'Nasılsa yoksullar' diye üzerleri sonsuza dek kapatılacak mı?'
Sözcü yazarı Çiğdem Toker, üçüncü havalimanındaki işçileri yazdı.
Çiğdem Toker, bugünkü "Yeni havalimanı işçisi böcek midir?" başlıklı yazısında "Patronların, bürokratların, kamu görevlisi ve şirket yetkililerinin bu suskunluğu, iş kazası görünümlü bu ölümlerin ikrarı ve “Nasılsa yoksullar” diye üzerlerinin sonsuza dek kapatılacağı anlamına mı geliyor?" sorusunu yöneltti.

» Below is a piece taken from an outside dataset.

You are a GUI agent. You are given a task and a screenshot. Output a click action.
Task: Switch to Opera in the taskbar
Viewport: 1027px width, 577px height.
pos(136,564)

Çiğdem Toker'in yazısı şöyle:
Rahatsız edici bu sorunun yüzlerce muhatabı var.
Her şeyden önce İGA AŞ yönetiminin.
Cengiz, Limak, Kolin, Kalyon ve Mapa şirketlerinin yüzde 20 eşit ortaklıkla kurduğu; İstanbul Yeni Havalimanı inşaatını yapan ve işletmesini üstlenen “görevli şirket”in yani.
İGA'nın zaman zaman meslektaşlarımıza mülakat veren İcra Kurulu Başkanı ve Genel Müdürü Kadri Samsunlu sonra.
İGA'nın Kurumsal İletişim Müdürü Gökhan Şengül.
“Görevli şirket” İGA ile yap-işlet-devret (YİD) uygulama sözleşmesini imzalayan Devlet Hava Meydanları İşletmesi (DHMİ) yöneticileri.
Ulaştırma ve Altyapı Bakanlığı yetkilileri.
Bu devasa şantiyeyi denetlemekle görevli Aile, Çalışma ve Sosyal Hizmetler Bakanlığı yöneticileri.
Açık cevap veremeseler bile bu sorumlular listesindeki herkes bu rahatsız edici soruyu düşünmeli:
“Yeni havalimanı işçileri böcek midir?”
Düşünmeli çünkü sorumlu makamdaki kişilerce sergilenen kolektif umursamazlığın biraz olsun rahatsızlıkla yer değiştirmesi gerekiyor.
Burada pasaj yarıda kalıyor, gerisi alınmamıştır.